When it comes to the issue of public sex in gay spaces such as Stanley Park, Noormohamed is more liberal than Fry.



The incumbent questions how a public area can be reserved for one group when it belongs to the entirety of the general public.



“If we said, ‘let us portion off a section of the park for same-sex couples to have sex,’ then we would have to apply the law equally and [apportion] a segment of the park for heterosexual couples to have sex,” Fry says. “If you want to have nudity and sex, whether it’s same or heterosexual, in a public place, do you deny public access? Then it’s no longer a public place.”



Noormohamed, however, says in an area such as Lee’s Trail, people need to feel safe.



“It’s not so much about ‘Do we close spaces off?'” he says. “Do we have the ability to make it a safe space so people aren’t getting beat up, so people aren’t getting killed. To me, that’s more of an issue than whether or not a young family of four feels safe walking through Lee’s Trail at 3 o’clock in the morning.”



Fry, however, says the use of public spaces needs to be balanced on their use by all people, not just one group.

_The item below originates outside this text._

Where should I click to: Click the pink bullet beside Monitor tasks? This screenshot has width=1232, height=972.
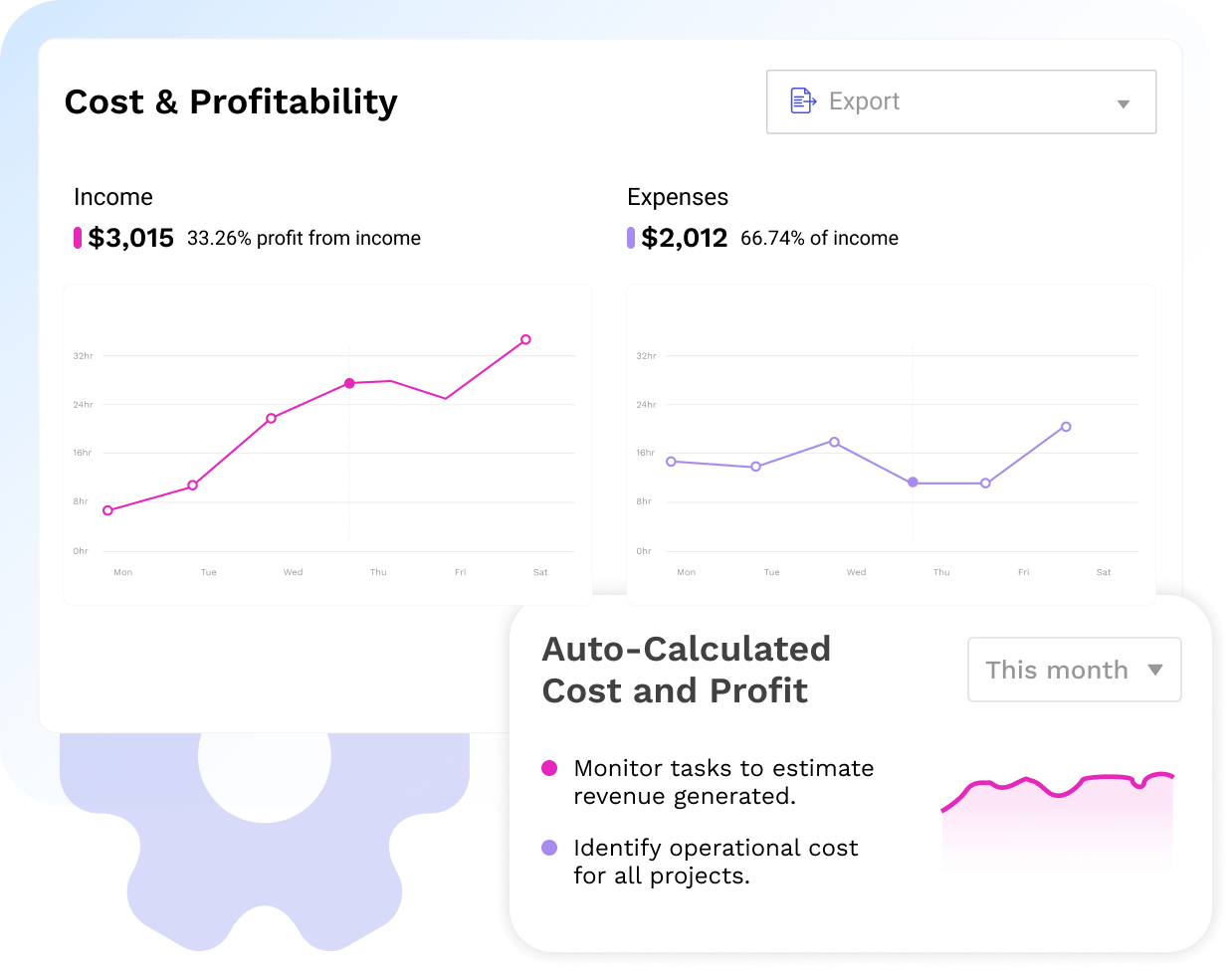549,768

For Fry, it’s an issue with no black and white answers, as is the situation of the artistic merit defence.



The Supreme Court of Canada’s ruling in the Robin Sharpe case established a wide space to protect artists from legal prosecution for their works. Though the court’s move was something gay activists have demanded for decades, Fry is not supportive.



Fry says balancing the public interest with freedom of expression is a tightrope walk for Canadians. She compares it to the hate speech debate.

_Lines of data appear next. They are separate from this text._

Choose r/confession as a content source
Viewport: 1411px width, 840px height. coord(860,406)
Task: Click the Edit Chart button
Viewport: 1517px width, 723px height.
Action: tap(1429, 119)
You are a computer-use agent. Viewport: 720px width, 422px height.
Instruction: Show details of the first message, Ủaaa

“Where does freedom of expression end and hate begin?” she asks. “In strengthening one side, you unbalance the thing. You have to look at the public good. How is the art being used? I don’t see any black and white answers.”



For Noormohamed, the debate is between what constitutes art and what constitutes abuse.



“Artistic merit is an individual thing,” he says. “If we’re going to start saying to people ‘We have the right to determine what you can or cannot deem to be art,’ then we should be looking at every piece of art that is out there.



“If we are doing a good enough job as a society at protecting those that are victims, then we should have created the type of intellectual environment where we are able to differentiate between what is art and what is abusive.”



The community’s best-known purveyor of transgressive literature is Little Sister’s. For two decades, the store has been fighting Canada Customs’ seizures of books. Boxes regularly show up to this day with Customs tape after searches.



Fry says she has been totally supportive of the store in its fight. She says Customs staff need to be correctly trained in the law, which must be applied equally and objectively.



“It’s something that I am going to bring up with Paul Martin and see what we can do. He’ll move the agenda forward,” Fry says. “It’s not about giving anybody any special privileges; it’s about applying the law equally.”



Noormohamed says an agency of the state has no place in deciding what choices people make while it decides what the public interest is.



He sees a Member of Parliament’s role as one who builds relationships between ministers and departments to advance constituents’ causes, in this case finding ways to have the law applied objectively.



Vancouver Centre has bounced between Tories and Liberals since it was created in 1914.



While the Liberals have dominated electoral wins, the riding has been represented by several high-profile women including Tory Pat Carney and former Tory Prime Minister Kim Campbell.



As was shown in the Calgary Centre riding in the 2000 federal election, the so-called pink vote can have a heavy impact at the ballot box.



In order to thwart the Reform Party incumbent Eric Lowther, Cowtown’s queer community rallied to support the victorious Joe Clark. He was grand marshall in the city’s pride parade the following year.